▸ **About this exercise**: Within this listing, how many lines include the word "camera"? Only the number should be given.

Content starts

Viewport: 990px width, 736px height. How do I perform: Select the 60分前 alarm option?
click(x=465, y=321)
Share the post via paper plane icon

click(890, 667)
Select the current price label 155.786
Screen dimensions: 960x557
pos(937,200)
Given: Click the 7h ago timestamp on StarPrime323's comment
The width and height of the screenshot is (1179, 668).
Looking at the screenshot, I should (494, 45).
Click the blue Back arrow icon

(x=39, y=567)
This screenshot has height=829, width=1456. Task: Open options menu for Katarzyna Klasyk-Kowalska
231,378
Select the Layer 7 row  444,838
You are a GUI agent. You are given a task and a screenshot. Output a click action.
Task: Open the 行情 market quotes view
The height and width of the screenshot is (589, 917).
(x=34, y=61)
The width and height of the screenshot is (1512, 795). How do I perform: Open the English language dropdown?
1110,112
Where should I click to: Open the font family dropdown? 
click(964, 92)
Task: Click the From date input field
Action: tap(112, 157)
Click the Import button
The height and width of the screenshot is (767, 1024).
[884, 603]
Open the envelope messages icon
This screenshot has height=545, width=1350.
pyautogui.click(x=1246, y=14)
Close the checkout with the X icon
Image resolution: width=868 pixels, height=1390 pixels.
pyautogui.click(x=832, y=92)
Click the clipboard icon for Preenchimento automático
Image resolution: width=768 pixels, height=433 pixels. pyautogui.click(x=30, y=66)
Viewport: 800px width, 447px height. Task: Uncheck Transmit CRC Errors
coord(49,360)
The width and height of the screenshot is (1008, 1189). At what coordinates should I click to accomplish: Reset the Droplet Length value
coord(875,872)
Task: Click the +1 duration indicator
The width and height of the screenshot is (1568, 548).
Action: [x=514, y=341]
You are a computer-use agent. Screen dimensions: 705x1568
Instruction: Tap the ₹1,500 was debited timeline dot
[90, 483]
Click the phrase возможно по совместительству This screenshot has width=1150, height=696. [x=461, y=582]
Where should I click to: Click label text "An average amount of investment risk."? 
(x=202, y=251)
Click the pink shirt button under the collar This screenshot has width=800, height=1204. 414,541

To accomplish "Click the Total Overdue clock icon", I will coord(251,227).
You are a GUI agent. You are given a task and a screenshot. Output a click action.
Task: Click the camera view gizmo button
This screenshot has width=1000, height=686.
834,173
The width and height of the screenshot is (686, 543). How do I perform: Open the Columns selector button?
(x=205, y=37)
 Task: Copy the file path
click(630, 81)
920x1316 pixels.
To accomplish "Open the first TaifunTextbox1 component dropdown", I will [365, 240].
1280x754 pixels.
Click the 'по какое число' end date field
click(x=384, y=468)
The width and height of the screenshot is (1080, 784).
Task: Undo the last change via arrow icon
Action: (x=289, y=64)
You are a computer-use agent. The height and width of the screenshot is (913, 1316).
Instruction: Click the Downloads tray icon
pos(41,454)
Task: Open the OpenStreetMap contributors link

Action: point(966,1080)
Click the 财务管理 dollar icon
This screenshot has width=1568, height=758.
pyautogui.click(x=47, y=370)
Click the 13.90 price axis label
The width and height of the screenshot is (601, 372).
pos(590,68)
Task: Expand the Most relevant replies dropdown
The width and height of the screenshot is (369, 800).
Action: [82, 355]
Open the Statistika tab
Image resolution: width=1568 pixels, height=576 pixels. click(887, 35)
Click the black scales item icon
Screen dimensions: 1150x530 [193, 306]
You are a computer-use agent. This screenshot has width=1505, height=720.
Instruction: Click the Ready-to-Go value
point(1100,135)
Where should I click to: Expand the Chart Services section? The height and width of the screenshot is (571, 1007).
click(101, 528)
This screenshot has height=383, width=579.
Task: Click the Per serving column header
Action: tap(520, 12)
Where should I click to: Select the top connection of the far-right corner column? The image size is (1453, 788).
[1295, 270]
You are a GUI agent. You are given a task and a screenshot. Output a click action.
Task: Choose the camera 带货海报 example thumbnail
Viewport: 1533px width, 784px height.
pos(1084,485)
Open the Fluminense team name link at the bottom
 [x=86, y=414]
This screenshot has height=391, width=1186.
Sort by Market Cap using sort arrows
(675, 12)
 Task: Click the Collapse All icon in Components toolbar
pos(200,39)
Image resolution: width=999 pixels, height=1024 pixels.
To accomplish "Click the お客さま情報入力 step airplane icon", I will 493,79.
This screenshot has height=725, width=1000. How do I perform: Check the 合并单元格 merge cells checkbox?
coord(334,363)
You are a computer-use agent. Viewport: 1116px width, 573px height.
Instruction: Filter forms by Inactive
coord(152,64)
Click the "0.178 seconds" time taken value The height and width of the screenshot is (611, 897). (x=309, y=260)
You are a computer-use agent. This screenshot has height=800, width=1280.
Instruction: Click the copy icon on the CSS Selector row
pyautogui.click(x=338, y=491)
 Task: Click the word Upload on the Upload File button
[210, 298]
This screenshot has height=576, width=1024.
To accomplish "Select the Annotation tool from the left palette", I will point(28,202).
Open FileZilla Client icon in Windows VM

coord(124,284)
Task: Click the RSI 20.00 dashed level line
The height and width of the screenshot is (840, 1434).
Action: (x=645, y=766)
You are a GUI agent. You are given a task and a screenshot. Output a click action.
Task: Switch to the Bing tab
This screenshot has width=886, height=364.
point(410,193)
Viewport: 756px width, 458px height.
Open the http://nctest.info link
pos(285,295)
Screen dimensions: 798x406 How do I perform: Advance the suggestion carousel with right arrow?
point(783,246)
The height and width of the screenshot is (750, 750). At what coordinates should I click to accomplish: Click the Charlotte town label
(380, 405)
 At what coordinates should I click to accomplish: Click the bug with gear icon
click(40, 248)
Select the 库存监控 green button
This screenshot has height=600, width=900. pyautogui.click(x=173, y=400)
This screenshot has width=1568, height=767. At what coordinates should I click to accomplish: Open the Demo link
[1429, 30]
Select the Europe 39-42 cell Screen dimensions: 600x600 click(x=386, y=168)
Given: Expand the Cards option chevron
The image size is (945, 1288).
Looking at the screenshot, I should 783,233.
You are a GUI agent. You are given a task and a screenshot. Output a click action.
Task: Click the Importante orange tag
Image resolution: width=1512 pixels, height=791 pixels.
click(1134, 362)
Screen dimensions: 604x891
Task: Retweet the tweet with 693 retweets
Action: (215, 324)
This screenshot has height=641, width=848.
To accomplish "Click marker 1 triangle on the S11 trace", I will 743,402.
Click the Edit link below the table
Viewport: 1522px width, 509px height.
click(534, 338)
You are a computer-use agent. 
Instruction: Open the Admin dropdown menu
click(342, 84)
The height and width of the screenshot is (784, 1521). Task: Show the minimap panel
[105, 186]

Content ends

▸ **Result of this exercise**: 2